I was attracted by the title of an article in English that speaks about the belief that ‘compassion costs nothing’ as an elephant in the room. The two authors of the University of Birmingham, a city in the middle of England, state that good compassionate care is the result of the actions of an individual but also of organisations which, in creating a culture that gives importance to compassion in taking care of other people, do not avoid looking the emotional cost for professionals of caring for the sick, and helping those people who are most frail, in the face. This is an elephant in the room that people pretend not to see and thus this elephant is not addressed, although its effects are quite often seen. And care is not always compassionate. Compassion in the various situations of care has a cost that should be called by its name and addressed. Only in this way can one impede the elephant from escaping one’s control; the ‘burden of compassion’ makes itself suddenly felt and it provokes disasters.
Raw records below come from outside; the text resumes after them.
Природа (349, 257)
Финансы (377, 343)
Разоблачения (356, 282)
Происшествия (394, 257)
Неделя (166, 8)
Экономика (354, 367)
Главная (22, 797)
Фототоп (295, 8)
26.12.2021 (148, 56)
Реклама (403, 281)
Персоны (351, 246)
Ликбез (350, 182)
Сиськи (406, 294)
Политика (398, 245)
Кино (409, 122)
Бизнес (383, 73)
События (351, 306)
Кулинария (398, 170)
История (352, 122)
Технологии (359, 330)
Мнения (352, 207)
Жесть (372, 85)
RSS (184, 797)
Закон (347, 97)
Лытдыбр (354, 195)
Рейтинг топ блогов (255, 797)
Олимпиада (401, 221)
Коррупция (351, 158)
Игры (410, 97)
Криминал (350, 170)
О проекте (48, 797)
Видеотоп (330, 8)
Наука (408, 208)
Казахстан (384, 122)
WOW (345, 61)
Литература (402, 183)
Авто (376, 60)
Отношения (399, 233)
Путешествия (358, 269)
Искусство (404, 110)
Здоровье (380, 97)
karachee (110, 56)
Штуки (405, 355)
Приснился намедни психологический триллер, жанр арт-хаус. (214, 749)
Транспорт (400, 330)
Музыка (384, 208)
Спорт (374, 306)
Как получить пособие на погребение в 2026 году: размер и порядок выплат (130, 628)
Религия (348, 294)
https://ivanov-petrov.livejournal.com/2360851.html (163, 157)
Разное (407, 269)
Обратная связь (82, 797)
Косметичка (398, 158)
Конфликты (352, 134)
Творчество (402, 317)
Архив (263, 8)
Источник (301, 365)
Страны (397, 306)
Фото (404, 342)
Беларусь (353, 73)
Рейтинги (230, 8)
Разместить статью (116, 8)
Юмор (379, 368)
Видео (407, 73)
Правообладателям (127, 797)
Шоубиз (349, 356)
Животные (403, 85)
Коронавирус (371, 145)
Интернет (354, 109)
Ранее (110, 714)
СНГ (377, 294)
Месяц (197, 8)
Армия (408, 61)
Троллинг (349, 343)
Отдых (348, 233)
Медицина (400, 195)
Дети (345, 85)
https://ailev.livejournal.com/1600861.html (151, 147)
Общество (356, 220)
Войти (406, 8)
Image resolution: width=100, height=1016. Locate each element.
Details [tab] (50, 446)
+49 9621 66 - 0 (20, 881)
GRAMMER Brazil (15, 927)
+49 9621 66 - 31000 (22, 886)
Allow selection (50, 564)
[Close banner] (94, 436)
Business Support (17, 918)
To humanise care also means to ‘take care of those people who provide care’, that is to say to demonstrate compassion towards these people as well. Compassion is a special sensitivity towards the suffering of other people that leads to a commitment to try to alleviate it; it pre-supposes attention being paid to the needs of other people and being aware of their typology. But it also requires a motivation to act and the capacity to do this in the most professionally effective way possible. There are relational abilities and precise capacities that must be learnt and those who have directive roles in organisations have the task of creating work environments in which compassionate care can be expressed and grow.
Compassion that expresses itself in care has its emotional costs and only by addressing this elephant in the room together can we control its problematic effects and produce possible forms of satisfaction. Before the situation spins out of control.